Interaction between beta-adrenergic signaling and protein kinase C increases cytoplasmic Ca2+ in alveolar type II cells

The interaction between beta-adrenergic signaling and the activation of protein kinase C in alveolar type II cell plays an important role in the regulation of surfactant secretion because the combined application of beta-adrenergic agonist with protein kinase C activator to the cells stimulates the secretion synergistically. However, the mechanisms underlying the interaction are not clear. In the present study, we examined the combined effect of terbutaline with phorbol 12-myristate 13-acetate (PMA) on cytoplasmic free Ca2+ concentration (Ca2+]i) in rat alveolar type II cells.
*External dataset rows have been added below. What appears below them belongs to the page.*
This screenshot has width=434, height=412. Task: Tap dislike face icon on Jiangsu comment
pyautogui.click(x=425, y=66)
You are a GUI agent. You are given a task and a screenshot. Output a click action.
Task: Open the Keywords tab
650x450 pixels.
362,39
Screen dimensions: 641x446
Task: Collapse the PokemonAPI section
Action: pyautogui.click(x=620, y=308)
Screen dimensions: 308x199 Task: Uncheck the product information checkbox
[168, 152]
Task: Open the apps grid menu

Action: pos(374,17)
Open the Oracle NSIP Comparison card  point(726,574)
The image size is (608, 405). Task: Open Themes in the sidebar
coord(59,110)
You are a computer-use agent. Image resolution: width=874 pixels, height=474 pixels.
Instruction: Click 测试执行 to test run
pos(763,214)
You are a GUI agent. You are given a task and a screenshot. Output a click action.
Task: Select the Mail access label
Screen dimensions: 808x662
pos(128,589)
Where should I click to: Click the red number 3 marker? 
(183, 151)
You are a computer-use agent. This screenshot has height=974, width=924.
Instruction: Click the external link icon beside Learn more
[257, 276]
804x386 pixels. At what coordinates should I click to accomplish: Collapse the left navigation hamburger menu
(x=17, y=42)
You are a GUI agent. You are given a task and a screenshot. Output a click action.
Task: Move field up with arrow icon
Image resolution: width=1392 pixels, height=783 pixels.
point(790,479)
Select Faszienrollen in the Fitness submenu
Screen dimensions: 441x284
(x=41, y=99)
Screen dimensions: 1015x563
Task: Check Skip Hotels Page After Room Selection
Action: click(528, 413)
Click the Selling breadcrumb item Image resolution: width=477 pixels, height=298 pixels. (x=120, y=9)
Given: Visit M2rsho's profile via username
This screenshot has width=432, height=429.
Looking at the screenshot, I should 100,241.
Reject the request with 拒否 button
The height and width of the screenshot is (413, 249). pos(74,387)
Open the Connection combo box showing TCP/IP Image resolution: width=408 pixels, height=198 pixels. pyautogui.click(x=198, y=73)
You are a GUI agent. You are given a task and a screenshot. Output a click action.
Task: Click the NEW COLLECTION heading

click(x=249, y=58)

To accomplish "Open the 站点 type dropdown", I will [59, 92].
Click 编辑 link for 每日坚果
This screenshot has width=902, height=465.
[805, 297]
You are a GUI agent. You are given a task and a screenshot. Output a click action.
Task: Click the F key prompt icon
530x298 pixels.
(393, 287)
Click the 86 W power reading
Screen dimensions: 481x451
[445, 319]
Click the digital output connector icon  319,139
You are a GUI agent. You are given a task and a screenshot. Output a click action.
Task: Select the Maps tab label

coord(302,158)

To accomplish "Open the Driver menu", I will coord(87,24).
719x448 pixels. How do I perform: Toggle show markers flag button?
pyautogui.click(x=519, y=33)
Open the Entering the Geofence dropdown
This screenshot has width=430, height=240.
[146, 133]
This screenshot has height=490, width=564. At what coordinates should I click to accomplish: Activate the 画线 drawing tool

The combined application of terbutaline with PMA to the cells rapidly increased Ca2+]i, although neither of them affected it by itself. Similar increases of Ca2+]i were observed in other combinations, such as terbutaline with 1-oleoyl-2-acetyl-sn-glycerol, and forskolin with PMA. Either the removal of extracellular Ca2+ or the addition of Co2+ remarkably suppressed the increase of Ca2+]i induced by the combination of terbutaline with PMA. In addition, Co2+ inhibited the phosphatidylcholine secretion induced by the combination of terbutaline and PMA. These results suggested that the Ca2+]i increased as a result of the interaction between formation of cyclic AMP and activation of protein kinase C in alveolar type II cells, and that the increase in Ca2+]i was mediated by the Ca2+ influx through the plasma membrane. This mechanism to modulate Ca2+]i may play a role in the regulation of surfactant secretion by alveolar type II cells.